• **What is needed**
Reproduce verbatim the portion of the records that begins with the line containing "Select the Aufnahmeprüfung" and runs through the final line of the records.
## BEGIN Exercise input
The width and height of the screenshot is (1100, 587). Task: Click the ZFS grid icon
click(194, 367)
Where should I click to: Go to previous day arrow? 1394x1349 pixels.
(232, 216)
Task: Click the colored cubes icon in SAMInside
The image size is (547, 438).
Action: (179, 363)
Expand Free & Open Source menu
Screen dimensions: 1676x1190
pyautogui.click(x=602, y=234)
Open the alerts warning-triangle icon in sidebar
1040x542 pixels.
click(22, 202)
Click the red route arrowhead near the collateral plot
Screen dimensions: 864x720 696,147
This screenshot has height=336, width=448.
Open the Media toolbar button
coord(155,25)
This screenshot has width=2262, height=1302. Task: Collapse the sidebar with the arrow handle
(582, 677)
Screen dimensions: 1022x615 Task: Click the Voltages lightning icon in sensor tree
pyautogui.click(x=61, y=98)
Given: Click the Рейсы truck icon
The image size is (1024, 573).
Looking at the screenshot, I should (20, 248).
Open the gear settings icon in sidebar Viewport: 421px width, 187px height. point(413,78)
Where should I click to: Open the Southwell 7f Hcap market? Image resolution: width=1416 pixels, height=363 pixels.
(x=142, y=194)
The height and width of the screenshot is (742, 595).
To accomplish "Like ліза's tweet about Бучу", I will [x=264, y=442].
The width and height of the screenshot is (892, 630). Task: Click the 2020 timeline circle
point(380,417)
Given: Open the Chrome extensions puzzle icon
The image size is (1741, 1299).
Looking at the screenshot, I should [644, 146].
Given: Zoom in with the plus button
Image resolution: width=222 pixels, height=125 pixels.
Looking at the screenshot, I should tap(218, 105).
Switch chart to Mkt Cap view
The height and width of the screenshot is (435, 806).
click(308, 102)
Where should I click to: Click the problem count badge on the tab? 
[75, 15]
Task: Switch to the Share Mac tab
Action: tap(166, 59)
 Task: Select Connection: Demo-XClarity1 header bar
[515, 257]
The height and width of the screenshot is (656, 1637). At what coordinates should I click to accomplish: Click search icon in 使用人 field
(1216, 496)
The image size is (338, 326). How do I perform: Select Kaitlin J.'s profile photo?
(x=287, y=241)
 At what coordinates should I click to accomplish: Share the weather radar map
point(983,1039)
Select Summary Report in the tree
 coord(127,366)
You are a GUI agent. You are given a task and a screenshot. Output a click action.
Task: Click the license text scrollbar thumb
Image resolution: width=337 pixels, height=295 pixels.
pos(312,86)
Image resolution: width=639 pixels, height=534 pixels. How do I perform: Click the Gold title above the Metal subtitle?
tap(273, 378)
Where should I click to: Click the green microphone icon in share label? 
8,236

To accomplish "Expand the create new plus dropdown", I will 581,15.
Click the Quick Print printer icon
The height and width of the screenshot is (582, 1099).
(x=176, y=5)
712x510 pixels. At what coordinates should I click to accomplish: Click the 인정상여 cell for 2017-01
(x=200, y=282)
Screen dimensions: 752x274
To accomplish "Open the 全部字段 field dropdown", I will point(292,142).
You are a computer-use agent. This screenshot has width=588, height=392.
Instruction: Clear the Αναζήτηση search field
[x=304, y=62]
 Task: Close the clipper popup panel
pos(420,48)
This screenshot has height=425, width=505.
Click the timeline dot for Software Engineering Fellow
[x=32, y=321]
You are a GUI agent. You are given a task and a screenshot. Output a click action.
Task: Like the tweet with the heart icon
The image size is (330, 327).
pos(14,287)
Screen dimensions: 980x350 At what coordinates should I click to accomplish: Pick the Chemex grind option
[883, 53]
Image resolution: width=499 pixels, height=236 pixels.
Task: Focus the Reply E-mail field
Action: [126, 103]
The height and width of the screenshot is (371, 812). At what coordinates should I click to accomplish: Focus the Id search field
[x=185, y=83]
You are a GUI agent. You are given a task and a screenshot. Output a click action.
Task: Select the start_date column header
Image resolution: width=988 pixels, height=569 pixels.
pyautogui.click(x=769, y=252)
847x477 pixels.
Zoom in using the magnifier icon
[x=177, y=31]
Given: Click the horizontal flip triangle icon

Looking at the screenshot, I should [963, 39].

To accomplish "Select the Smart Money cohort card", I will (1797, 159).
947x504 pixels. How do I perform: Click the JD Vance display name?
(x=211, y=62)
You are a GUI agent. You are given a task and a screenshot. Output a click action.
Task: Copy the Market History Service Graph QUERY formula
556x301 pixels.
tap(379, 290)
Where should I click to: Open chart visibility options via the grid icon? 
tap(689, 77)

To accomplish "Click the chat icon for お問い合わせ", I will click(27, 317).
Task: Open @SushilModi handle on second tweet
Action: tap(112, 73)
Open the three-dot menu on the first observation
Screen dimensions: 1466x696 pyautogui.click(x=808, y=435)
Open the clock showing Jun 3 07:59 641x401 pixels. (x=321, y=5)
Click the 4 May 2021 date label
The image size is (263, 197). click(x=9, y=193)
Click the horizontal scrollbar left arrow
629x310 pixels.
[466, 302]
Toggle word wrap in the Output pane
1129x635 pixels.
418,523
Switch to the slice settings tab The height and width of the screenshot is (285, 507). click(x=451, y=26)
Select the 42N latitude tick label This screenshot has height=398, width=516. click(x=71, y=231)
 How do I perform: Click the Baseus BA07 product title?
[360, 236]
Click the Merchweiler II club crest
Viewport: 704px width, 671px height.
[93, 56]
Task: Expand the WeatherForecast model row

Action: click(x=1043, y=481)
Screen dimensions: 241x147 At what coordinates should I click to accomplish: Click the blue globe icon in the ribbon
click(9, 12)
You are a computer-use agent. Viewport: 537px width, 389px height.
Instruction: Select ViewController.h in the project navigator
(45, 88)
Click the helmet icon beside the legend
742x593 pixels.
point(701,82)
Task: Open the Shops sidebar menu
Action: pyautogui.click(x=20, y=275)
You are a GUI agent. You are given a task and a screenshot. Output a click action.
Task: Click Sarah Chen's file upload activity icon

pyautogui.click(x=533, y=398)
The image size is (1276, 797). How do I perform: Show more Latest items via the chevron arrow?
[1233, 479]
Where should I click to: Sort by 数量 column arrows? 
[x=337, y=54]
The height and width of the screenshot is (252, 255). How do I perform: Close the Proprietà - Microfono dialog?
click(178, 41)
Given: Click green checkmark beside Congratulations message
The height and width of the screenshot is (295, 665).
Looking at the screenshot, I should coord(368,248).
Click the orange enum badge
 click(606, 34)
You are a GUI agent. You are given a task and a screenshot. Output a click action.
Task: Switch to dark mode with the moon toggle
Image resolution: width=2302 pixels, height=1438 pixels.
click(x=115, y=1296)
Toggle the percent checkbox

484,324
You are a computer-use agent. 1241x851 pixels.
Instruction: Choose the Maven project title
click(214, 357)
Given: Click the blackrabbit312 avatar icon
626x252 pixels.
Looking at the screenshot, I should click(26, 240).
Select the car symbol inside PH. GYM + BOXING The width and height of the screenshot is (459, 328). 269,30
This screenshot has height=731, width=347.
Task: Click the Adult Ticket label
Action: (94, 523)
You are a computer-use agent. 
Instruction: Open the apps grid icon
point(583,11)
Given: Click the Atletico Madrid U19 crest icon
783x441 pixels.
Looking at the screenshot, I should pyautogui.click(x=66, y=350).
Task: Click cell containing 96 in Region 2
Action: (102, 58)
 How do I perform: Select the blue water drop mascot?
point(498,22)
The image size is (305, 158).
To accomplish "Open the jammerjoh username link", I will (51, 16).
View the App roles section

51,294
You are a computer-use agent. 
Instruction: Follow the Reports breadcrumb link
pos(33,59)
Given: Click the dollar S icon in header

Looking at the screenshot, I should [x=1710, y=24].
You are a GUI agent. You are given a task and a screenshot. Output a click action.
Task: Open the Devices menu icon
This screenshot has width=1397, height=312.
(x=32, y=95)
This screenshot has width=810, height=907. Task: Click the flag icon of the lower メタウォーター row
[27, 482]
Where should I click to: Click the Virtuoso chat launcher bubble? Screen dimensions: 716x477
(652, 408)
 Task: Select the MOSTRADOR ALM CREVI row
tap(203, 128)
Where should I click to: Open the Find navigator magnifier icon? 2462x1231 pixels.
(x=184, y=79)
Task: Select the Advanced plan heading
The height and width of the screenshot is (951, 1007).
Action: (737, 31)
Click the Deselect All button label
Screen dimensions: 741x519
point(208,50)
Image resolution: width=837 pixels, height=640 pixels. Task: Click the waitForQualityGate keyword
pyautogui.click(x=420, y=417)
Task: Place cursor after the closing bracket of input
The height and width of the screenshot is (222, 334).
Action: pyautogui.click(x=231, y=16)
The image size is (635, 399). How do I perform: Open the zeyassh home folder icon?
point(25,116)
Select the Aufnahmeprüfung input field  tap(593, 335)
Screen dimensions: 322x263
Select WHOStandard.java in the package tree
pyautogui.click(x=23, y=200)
## END Exercise input
• **Complete answer**
Select the Aufnahmeprüfung input field  tap(593, 335)
Screen dimensions: 322x263
Select WHOStandard.java in the package tree
pyautogui.click(x=23, y=200)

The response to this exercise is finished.